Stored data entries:
"""

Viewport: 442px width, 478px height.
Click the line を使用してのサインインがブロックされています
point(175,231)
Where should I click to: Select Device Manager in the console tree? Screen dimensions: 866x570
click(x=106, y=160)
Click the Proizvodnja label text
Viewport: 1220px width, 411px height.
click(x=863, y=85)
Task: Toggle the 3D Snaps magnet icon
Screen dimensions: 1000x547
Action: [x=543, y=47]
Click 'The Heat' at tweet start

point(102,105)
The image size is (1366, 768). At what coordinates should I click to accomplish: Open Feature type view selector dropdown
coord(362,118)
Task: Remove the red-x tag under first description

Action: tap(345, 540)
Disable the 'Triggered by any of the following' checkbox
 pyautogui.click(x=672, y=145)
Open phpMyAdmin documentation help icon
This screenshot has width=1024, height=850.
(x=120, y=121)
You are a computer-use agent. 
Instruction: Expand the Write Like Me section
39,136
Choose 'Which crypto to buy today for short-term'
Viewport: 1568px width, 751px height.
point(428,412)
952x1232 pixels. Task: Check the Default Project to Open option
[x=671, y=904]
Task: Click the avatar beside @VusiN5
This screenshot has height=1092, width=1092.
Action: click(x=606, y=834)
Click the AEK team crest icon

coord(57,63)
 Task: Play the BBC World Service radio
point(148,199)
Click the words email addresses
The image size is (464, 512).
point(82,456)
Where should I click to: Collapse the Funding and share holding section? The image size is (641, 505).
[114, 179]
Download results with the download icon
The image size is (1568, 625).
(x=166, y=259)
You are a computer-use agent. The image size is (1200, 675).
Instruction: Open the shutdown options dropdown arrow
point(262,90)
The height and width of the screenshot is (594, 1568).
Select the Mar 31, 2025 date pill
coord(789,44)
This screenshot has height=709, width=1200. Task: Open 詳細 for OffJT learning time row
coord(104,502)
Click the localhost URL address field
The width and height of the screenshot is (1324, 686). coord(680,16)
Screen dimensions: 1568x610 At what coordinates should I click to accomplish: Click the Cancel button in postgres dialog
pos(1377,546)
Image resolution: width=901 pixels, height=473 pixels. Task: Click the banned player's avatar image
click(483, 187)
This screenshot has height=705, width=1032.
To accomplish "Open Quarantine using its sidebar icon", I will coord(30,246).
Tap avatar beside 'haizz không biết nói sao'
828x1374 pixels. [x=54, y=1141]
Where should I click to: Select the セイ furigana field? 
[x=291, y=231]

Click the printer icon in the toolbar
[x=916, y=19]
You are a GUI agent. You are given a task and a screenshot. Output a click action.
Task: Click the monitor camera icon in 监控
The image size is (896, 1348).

"""

Required work: Your job here is to copy the entries above exactly.

Finished task:
Viewport: 442px width, 478px height.
Click the line を使用してのサインインがブロックされています
point(175,231)
Where should I click to: Select Device Manager in the console tree? Screen dimensions: 866x570
click(x=106, y=160)
Click the Proizvodnja label text
Viewport: 1220px width, 411px height.
click(x=863, y=85)
Task: Toggle the 3D Snaps magnet icon
Screen dimensions: 1000x547
Action: [x=543, y=47]
Click 'The Heat' at tweet start

point(102,105)
The image size is (1366, 768). At what coordinates should I click to accomplish: Open Feature type view selector dropdown
coord(362,118)
Task: Remove the red-x tag under first description

Action: tap(345, 540)
Disable the 'Triggered by any of the following' checkbox
 pyautogui.click(x=672, y=145)
Open phpMyAdmin documentation help icon
This screenshot has width=1024, height=850.
(x=120, y=121)
You are a computer-use agent. 
Instruction: Expand the Write Like Me section
39,136
Choose 'Which crypto to buy today for short-term'
Viewport: 1568px width, 751px height.
point(428,412)
952x1232 pixels. Task: Check the Default Project to Open option
[x=671, y=904]
Task: Click the avatar beside @VusiN5
This screenshot has height=1092, width=1092.
Action: click(x=606, y=834)
Click the AEK team crest icon

coord(57,63)
 Task: Play the BBC World Service radio
point(148,199)
Click the words email addresses
The image size is (464, 512).
point(82,456)
Where should I click to: Collapse the Funding and share holding section? The image size is (641, 505).
[114, 179]
Download results with the download icon
The image size is (1568, 625).
(x=166, y=259)
You are a computer-use agent. The image size is (1200, 675).
Instruction: Open the shutdown options dropdown arrow
point(262,90)
The height and width of the screenshot is (594, 1568).
Select the Mar 31, 2025 date pill
coord(789,44)
This screenshot has height=709, width=1200. Task: Open 詳細 for OffJT learning time row
coord(104,502)
Click the localhost URL address field
The width and height of the screenshot is (1324, 686). coord(680,16)
Screen dimensions: 1568x610 At what coordinates should I click to accomplish: Click the Cancel button in postgres dialog
pos(1377,546)
Image resolution: width=901 pixels, height=473 pixels. Task: Click the banned player's avatar image
click(483, 187)
This screenshot has height=705, width=1032.
To accomplish "Open Quarantine using its sidebar icon", I will coord(30,246).
Tap avatar beside 'haizz không biết nói sao'
828x1374 pixels. [x=54, y=1141]
Where should I click to: Select the セイ furigana field? 
[x=291, y=231]

Click the printer icon in the toolbar
[x=916, y=19]
You are a GUI agent. You are given a task and a screenshot. Output a click action.
Task: Click the monitor camera icon in 监控
The image size is (896, 1348).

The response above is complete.